The Historical Association Annual Conference

18-19 May 2018, Stratford-upon-Avon

Published 24th January 2018

Booking open now at

On 18 and 19 May 2018 we’ll be in Stratford-upon-Avon. Annual conference is one of the highlights of the year for history teachers, historians and history junkies alike.

Forsooth, Stratford you say? Will I need hose?

Although we are in the famous Bard’s* home town, the conference will be its usual mix of varied expert speakers and presenters.

This year we are very pleased to announce that one of the keynote speakers is Edith Hall, a Professor in the Classics Department and Centre for Hellenic Studies at King's College London. Her specialism is ancient Greek literature, but she enjoys “putting the pleasure as well as the rigour into all aspects of ancient Greek and Roman history, society, and thought”. The author of numerous books and a regular writer and commentator for the media, she is sure to enlighten any minds attending conference this year. 

There will also be sessions on women and religion in the English Revolution with Ann Hughes, Vikings (very popular right now) by Chris Callow, and Korea (very relevant right now) with Jongwoo Han.

In the specialist education strand there will be sessions for secondary and primary addressing pedagogical developments as well as specialist topic and content understanding. Presenters will be a mixture of old favourites and new trailblazers.

With the leadership of the United States a regular subject in the news, the talk on Eleanor and Franklin: Women and the New Deal by HA President Professor Tony Badger will be a timely and thought-provoking start to the two-day conference.

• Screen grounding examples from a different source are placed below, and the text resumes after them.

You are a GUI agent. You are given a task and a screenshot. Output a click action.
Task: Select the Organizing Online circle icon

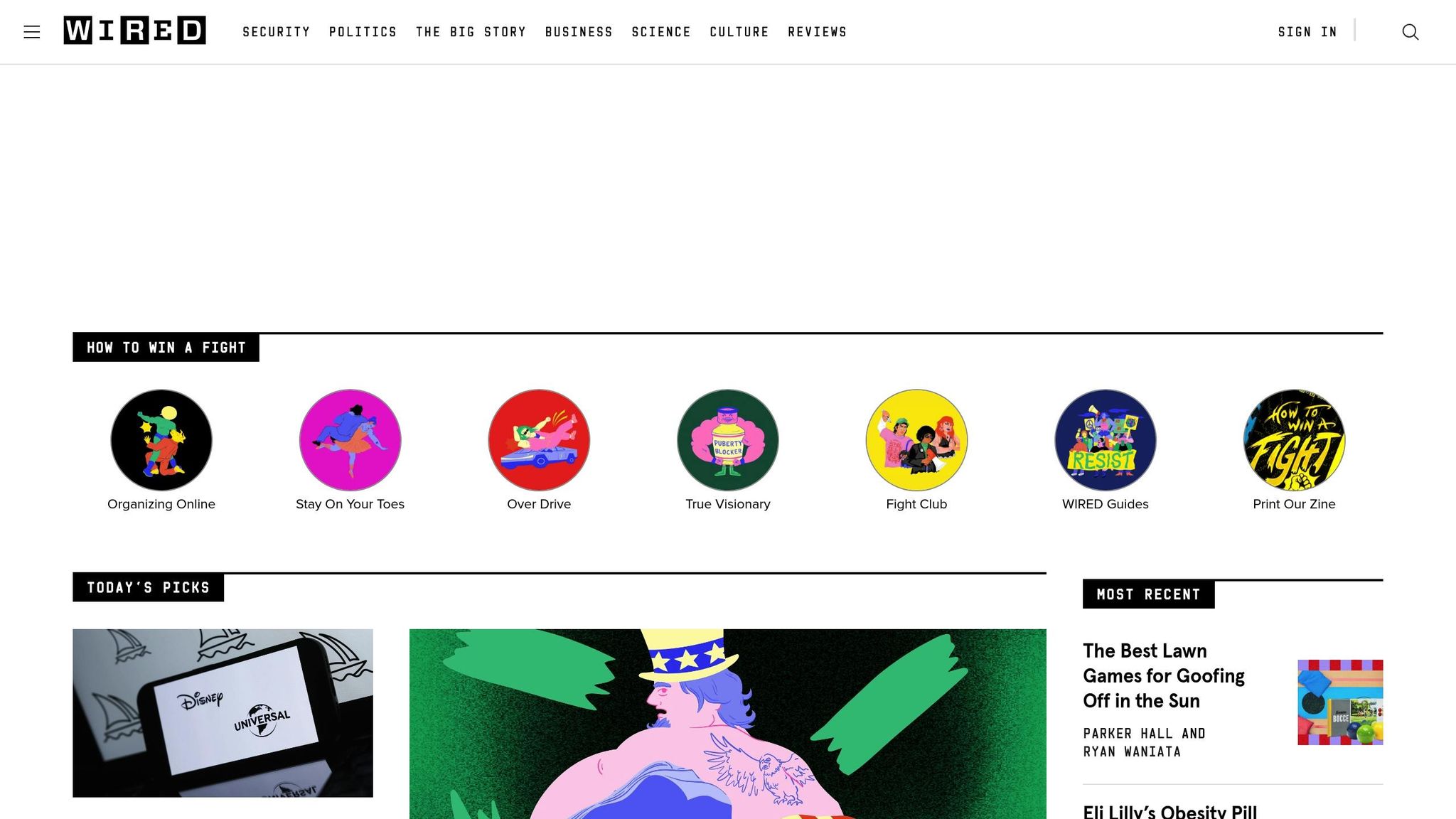pyautogui.click(x=161, y=440)
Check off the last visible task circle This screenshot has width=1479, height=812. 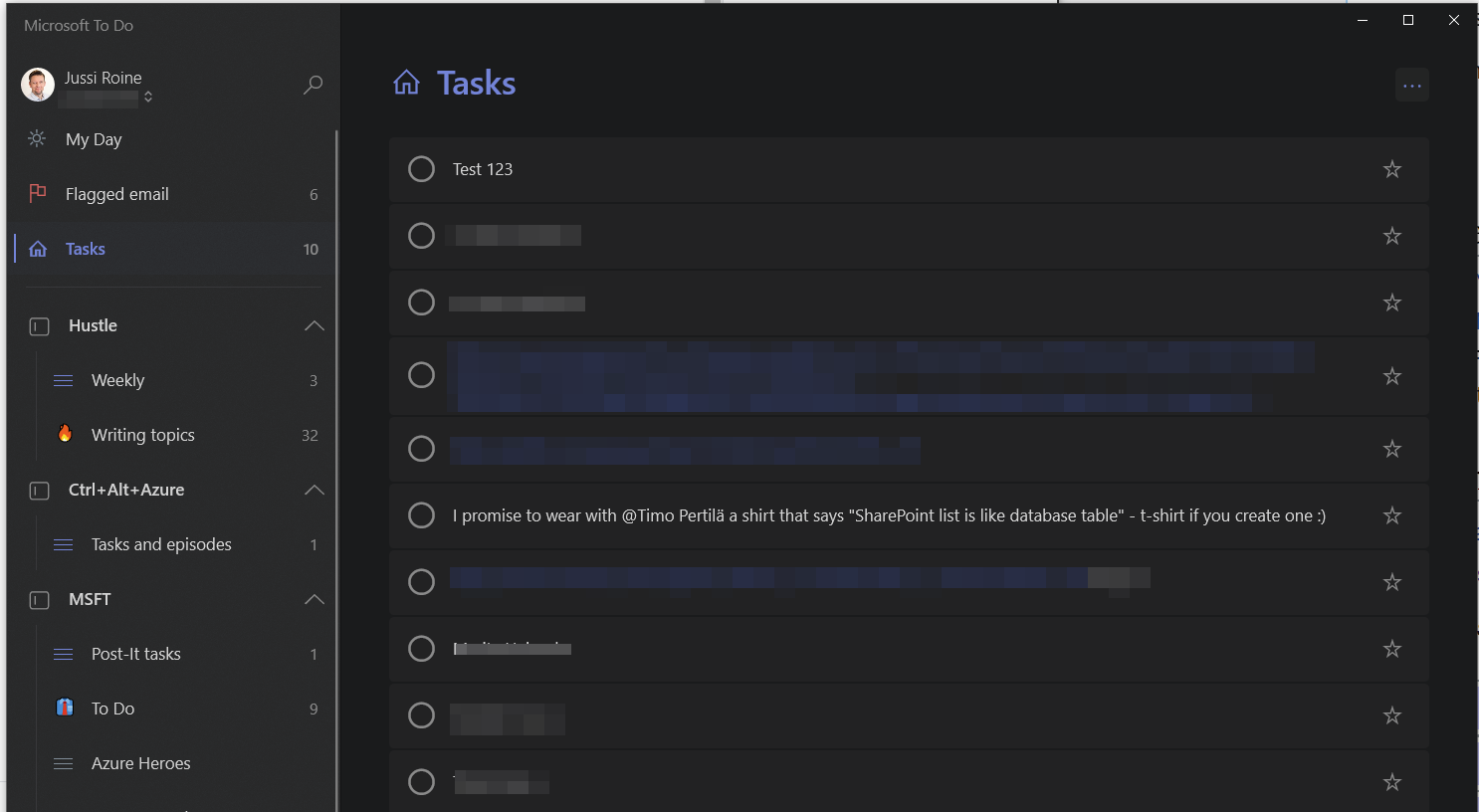[x=422, y=782]
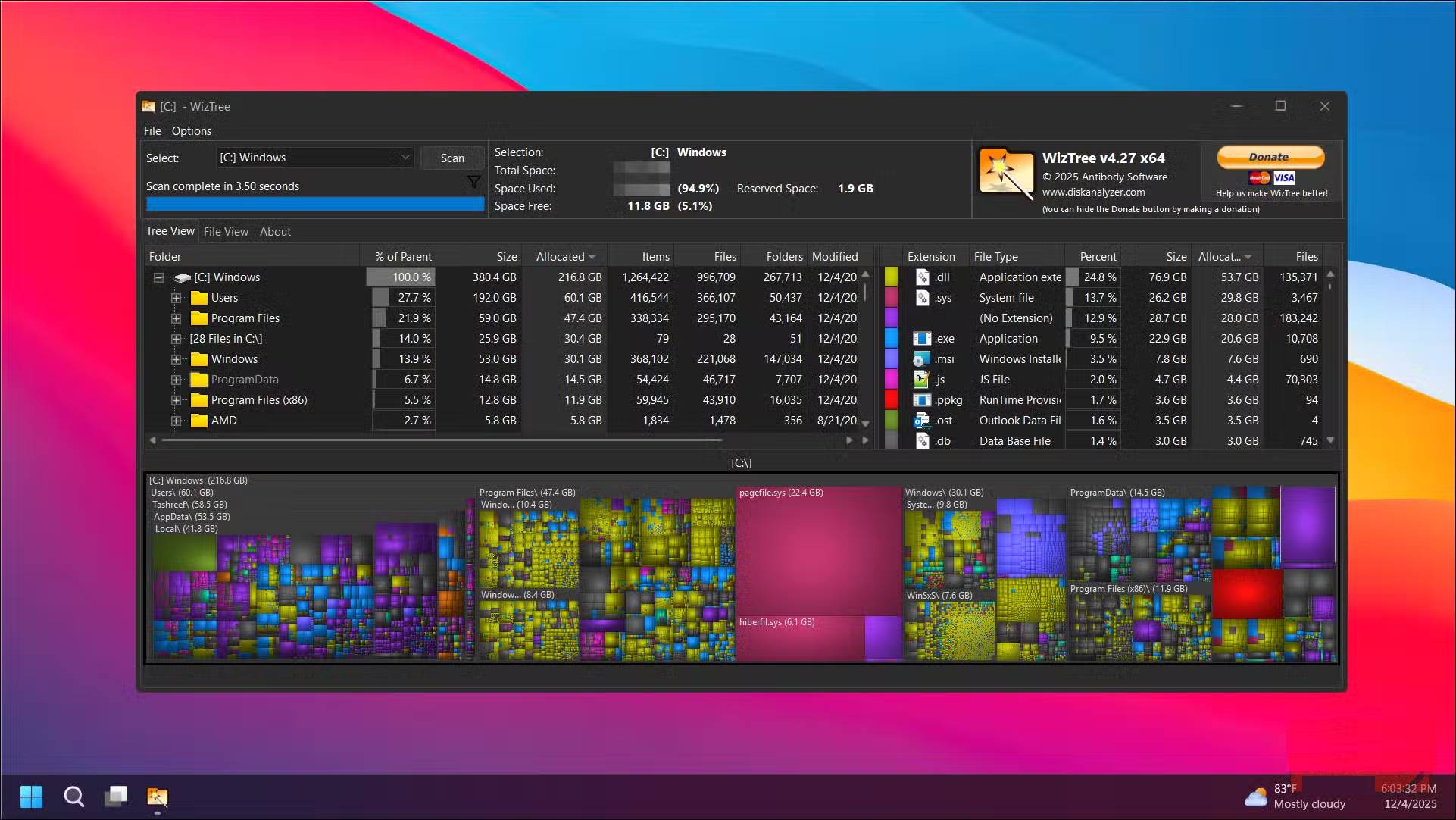This screenshot has height=820, width=1456.
Task: Click the Scan button
Action: coord(452,158)
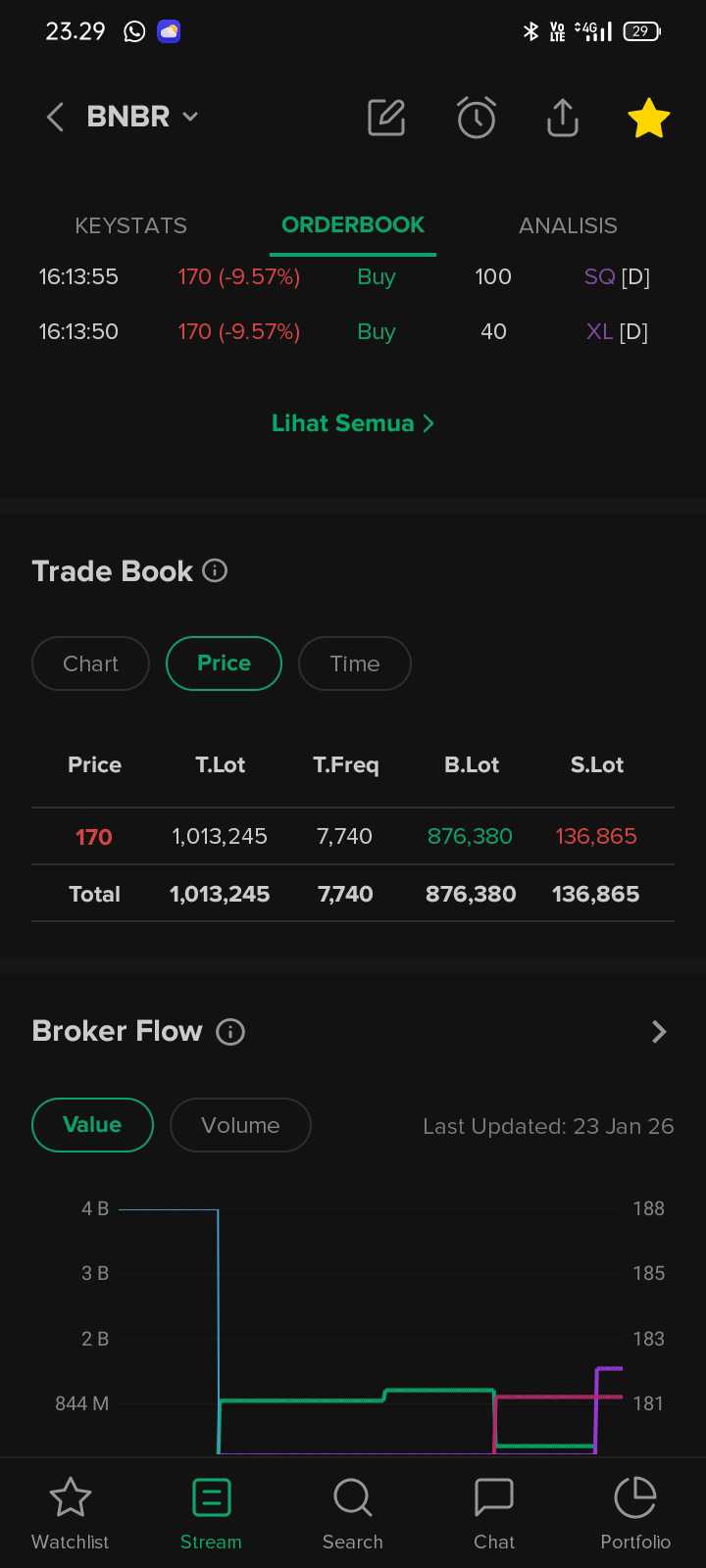Open the note edit icon
Viewport: 706px width, 1568px height.
[x=386, y=118]
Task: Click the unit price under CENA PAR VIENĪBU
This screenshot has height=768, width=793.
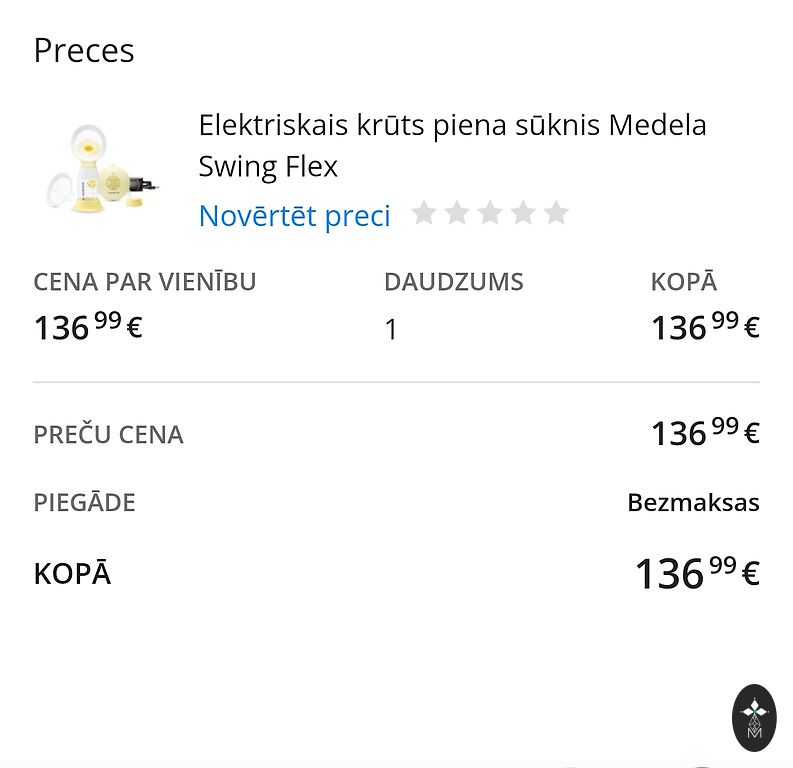Action: pos(88,326)
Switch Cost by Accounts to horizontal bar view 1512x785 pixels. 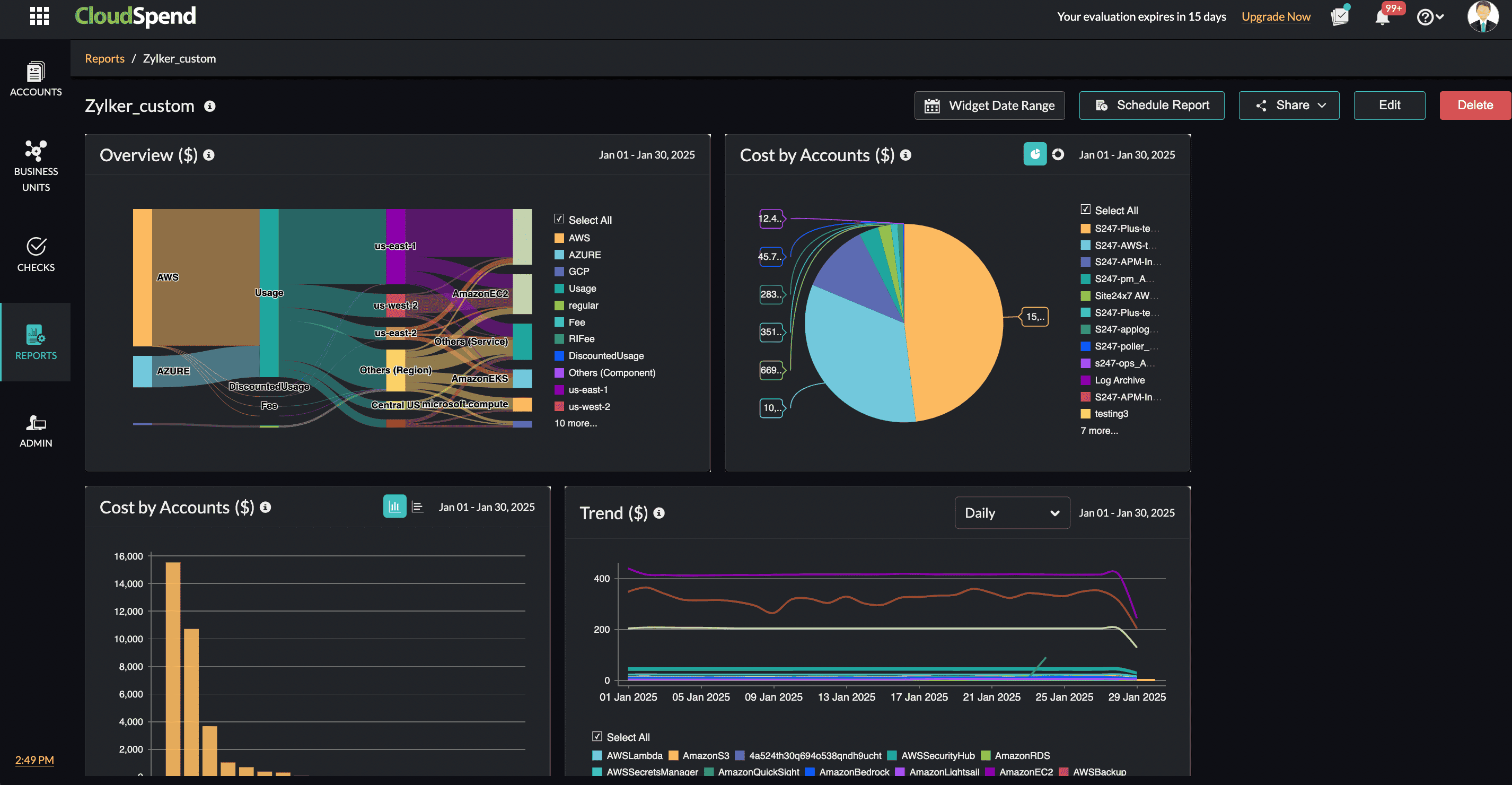click(417, 506)
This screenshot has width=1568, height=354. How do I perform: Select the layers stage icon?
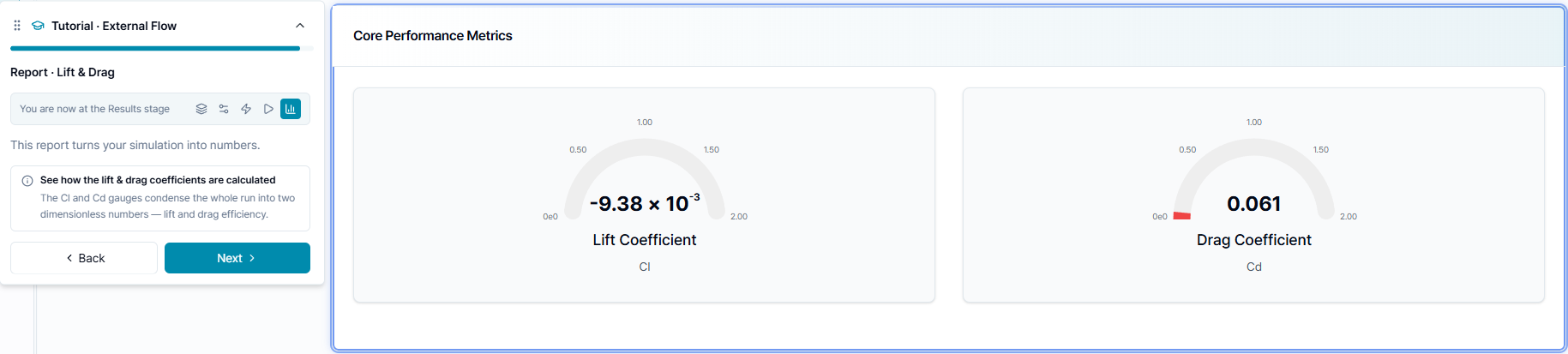tap(201, 109)
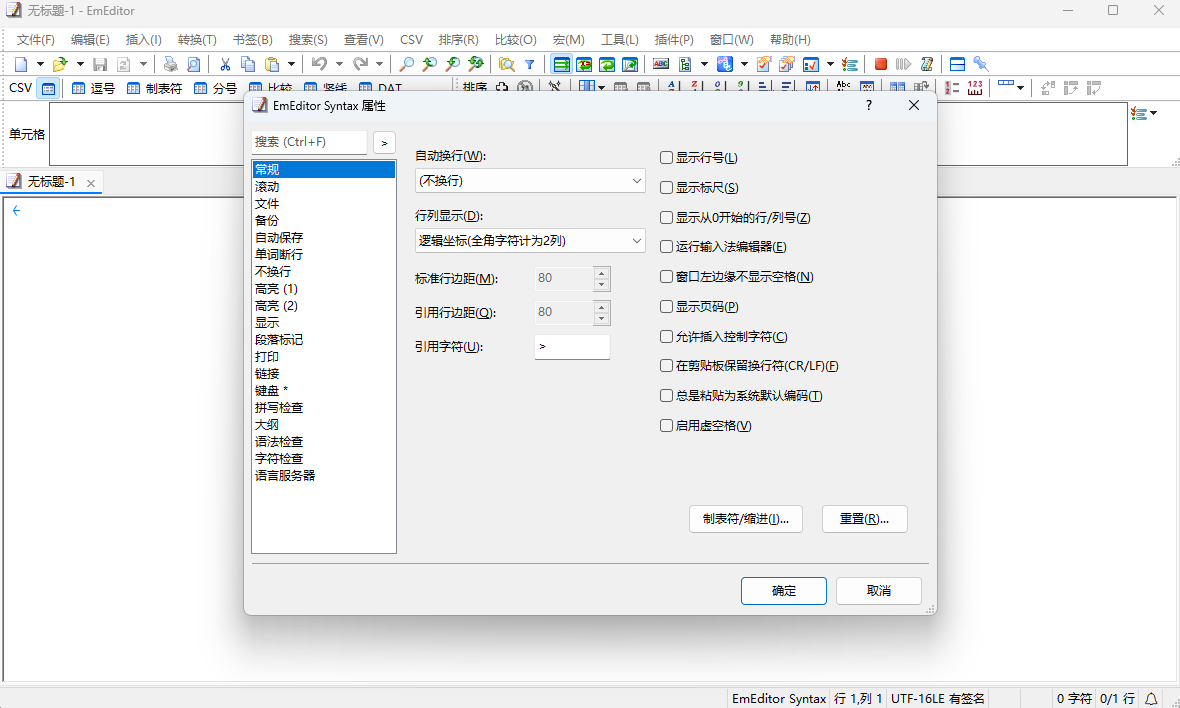
Task: Click the New file toolbar icon
Action: [x=21, y=64]
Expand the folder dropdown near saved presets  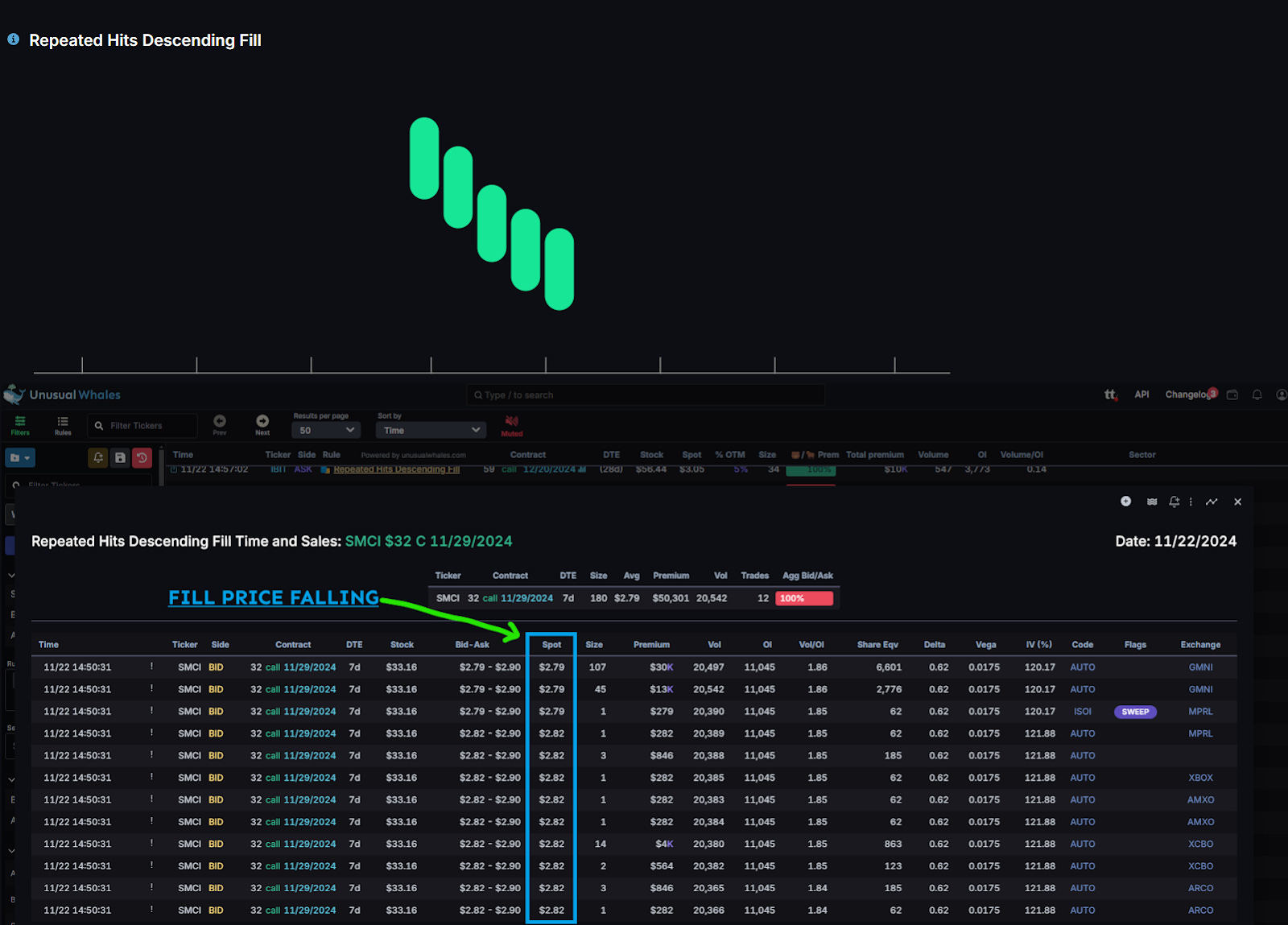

However, we at the HA are not immune to a bit of cultural relevancy of where we are, so there will also be an opportunity to attend a play at the Royal Shakespeare Theatre.

More speakers will be announced soon with another history big hitter just about to be confirmed for the day two keynote. We hope that you choose to join us – do remember that HA members get a discount and there is an early bird offer. Remember “Time waits for no man” (damn it, wrong author, so instead) book your place now as “Nothing will come of nothing” (King Lear).

*This historian is not prepared to enter the debate about whether Shakespeare wrote all his plays or someone much posher did – I’ll leave that to the English academics to thrash it out with spiked gauntlets!